**Exercise goal:** Write out exactly, please, every line from the beginning of the entries to the line holding "Given: Collapse the", and no pictures.
= Beginning of Section =
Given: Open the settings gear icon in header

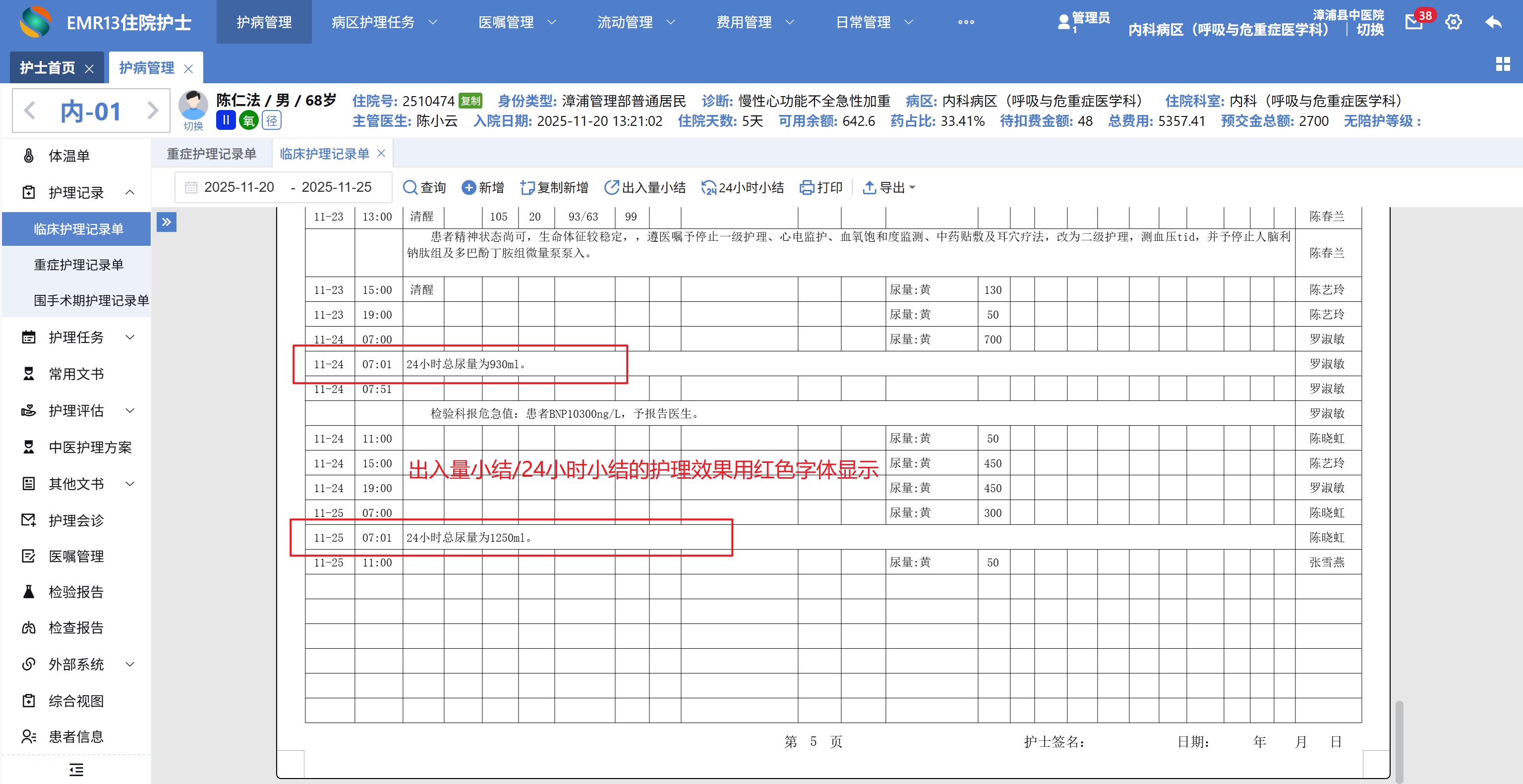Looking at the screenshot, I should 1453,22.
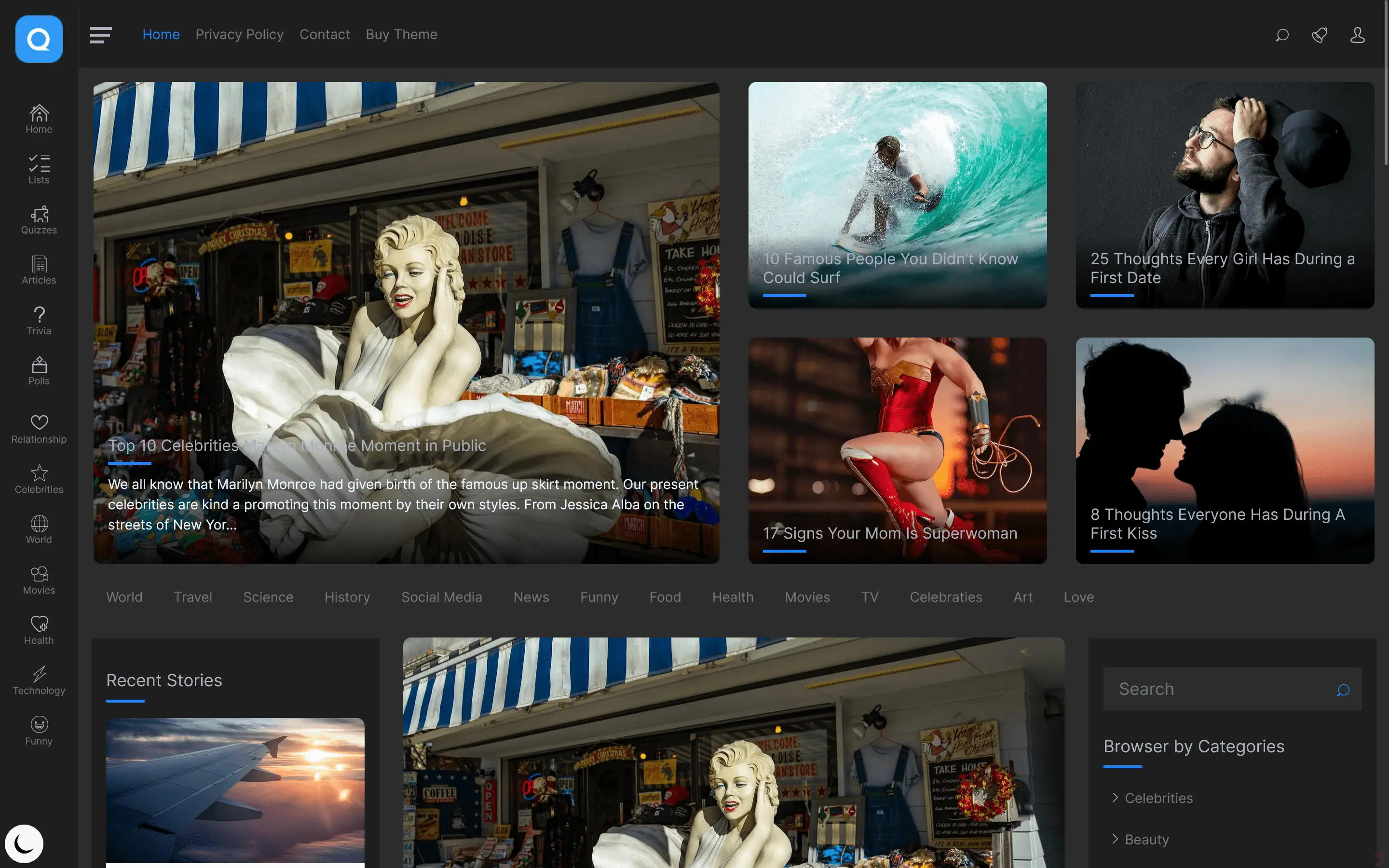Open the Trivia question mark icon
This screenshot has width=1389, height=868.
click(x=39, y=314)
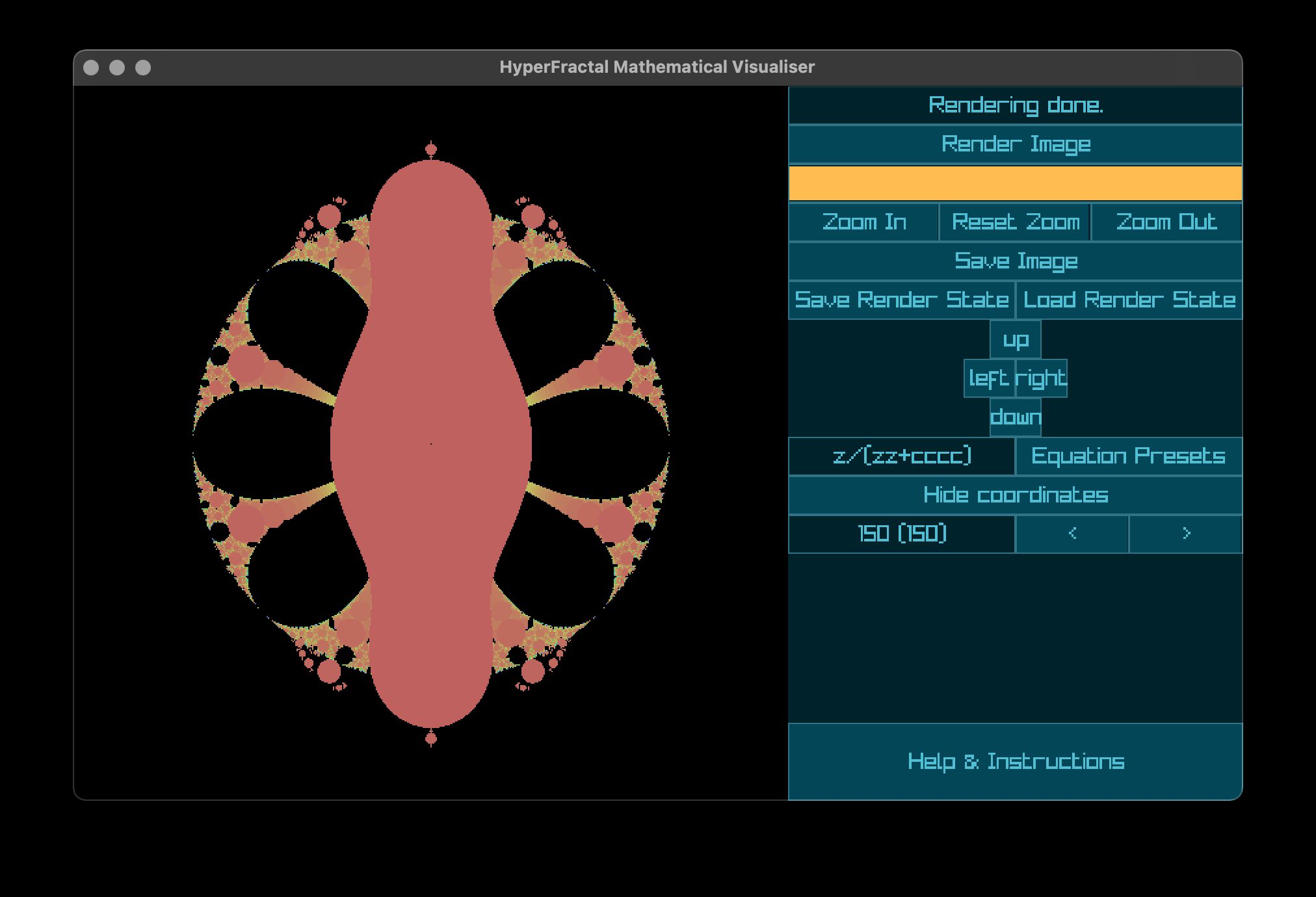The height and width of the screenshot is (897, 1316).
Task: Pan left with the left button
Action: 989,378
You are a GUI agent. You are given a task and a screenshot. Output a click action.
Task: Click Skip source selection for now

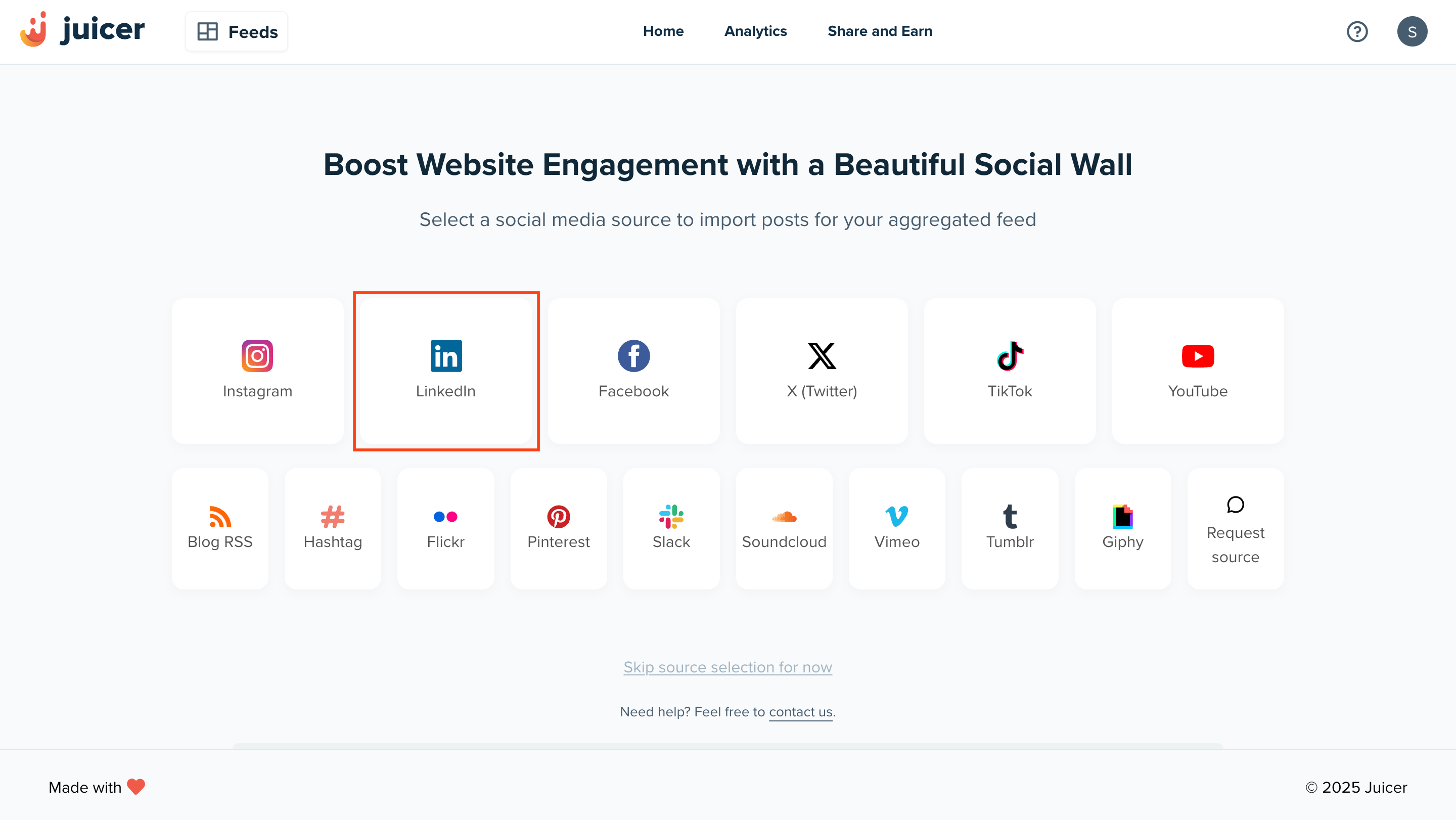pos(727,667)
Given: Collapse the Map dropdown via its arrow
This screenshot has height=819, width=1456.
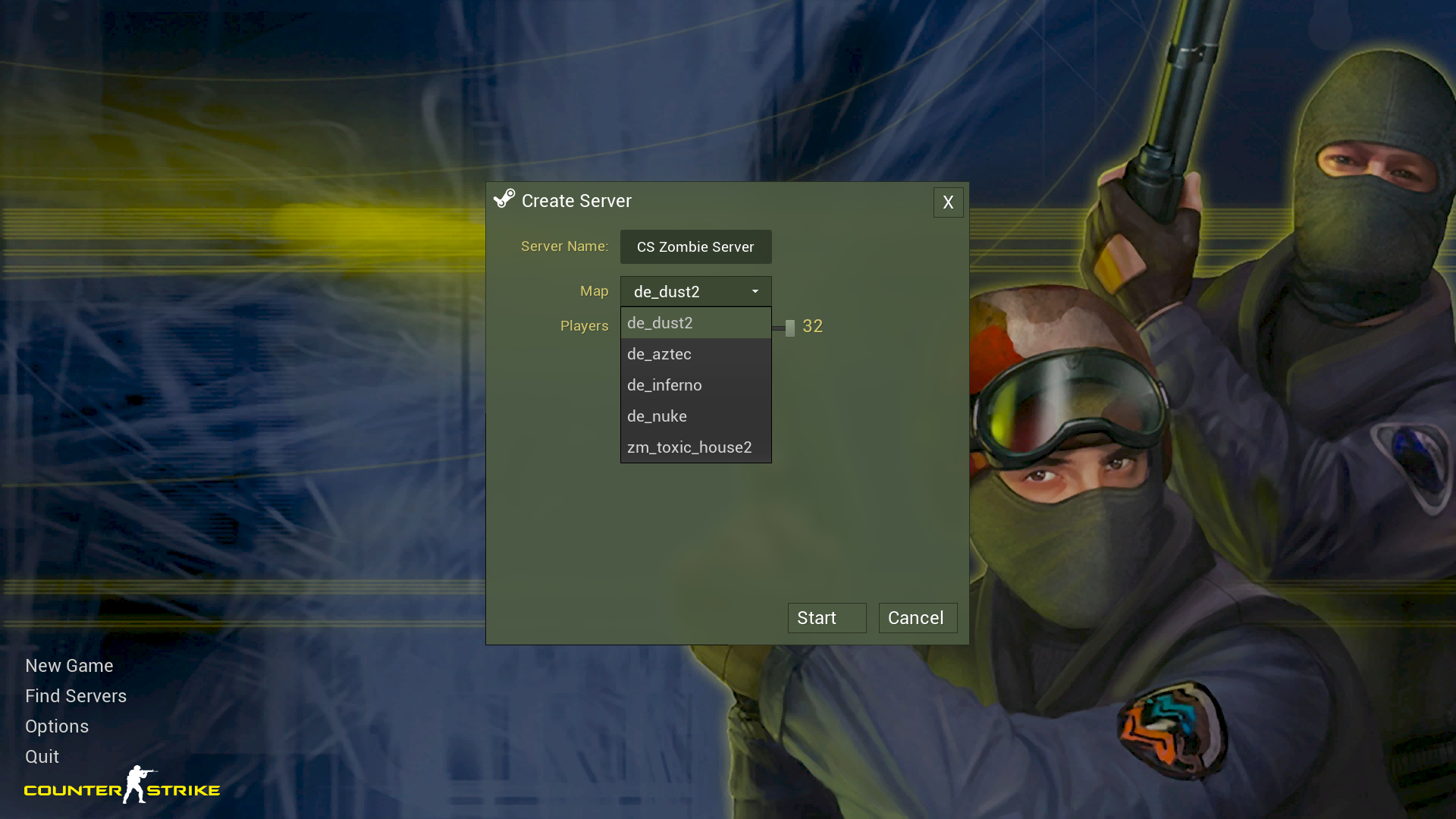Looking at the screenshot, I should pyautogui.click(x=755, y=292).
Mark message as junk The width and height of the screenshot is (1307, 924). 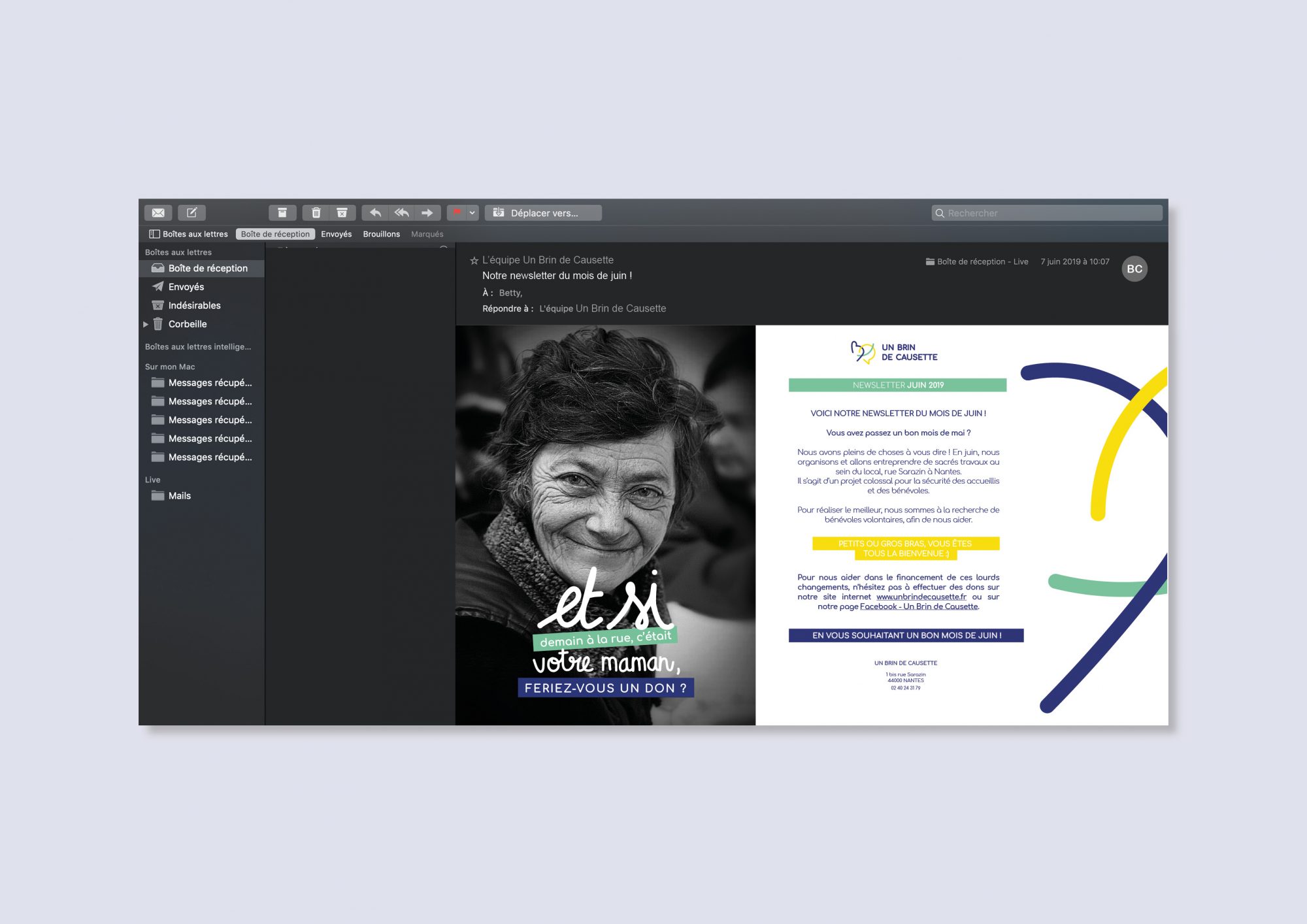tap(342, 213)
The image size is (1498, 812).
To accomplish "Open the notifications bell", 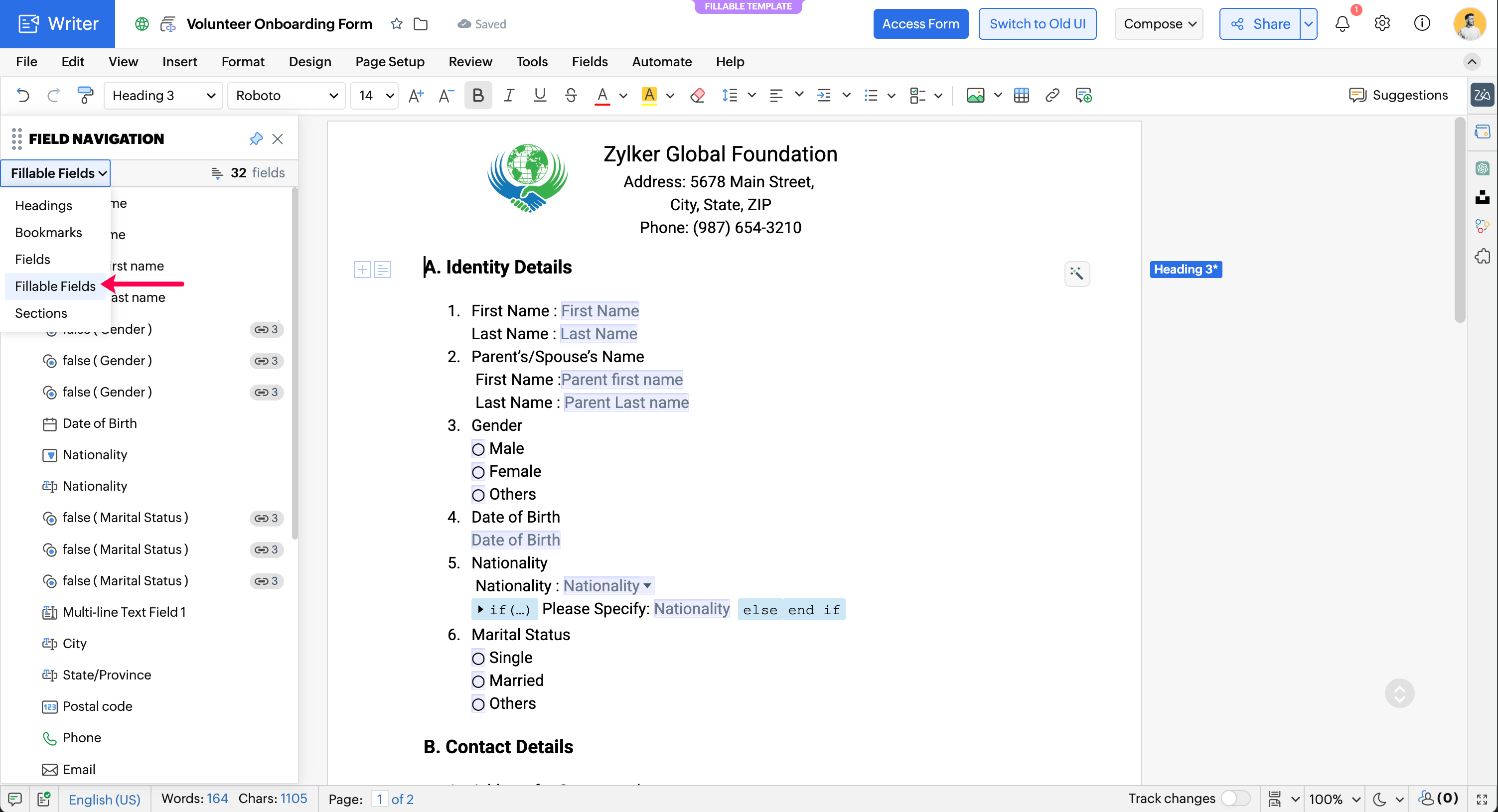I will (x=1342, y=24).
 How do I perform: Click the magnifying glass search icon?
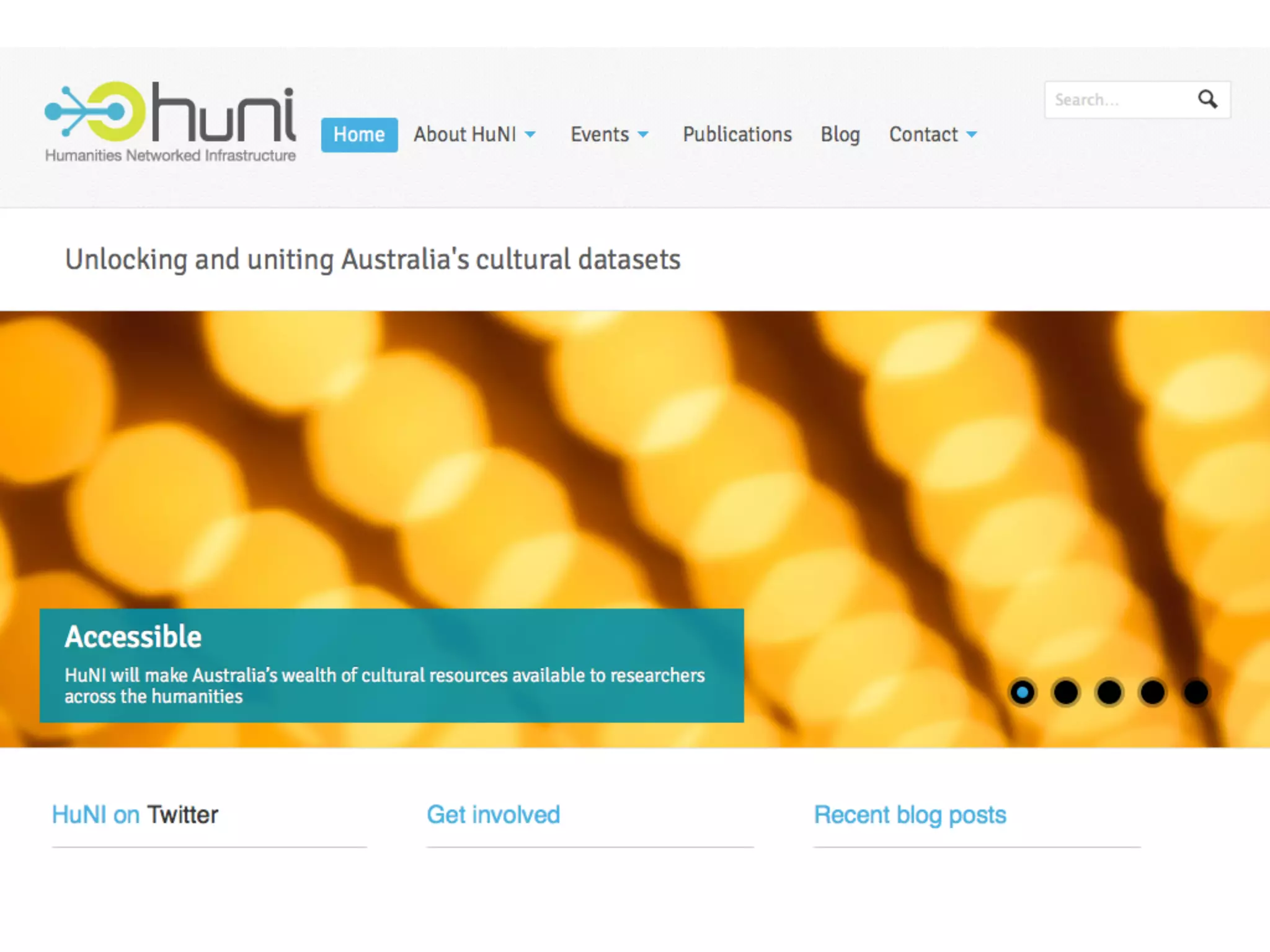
= End of Section =
**Solution below:**
Given: Open the settings gear icon in header

Looking at the screenshot, I should 1453,22.
Open the Trivia question mark icon
This screenshot has width=1389, height=868.
click(x=39, y=314)
The height and width of the screenshot is (897, 1316).
Task: Pan left with the left button
Action: 989,378
You are a GUI agent. You are given a task and a screenshot. Output a click action.
Task: Click Skip source selection for now

pos(727,667)
Given: Collapse the Map dropdown via its arrow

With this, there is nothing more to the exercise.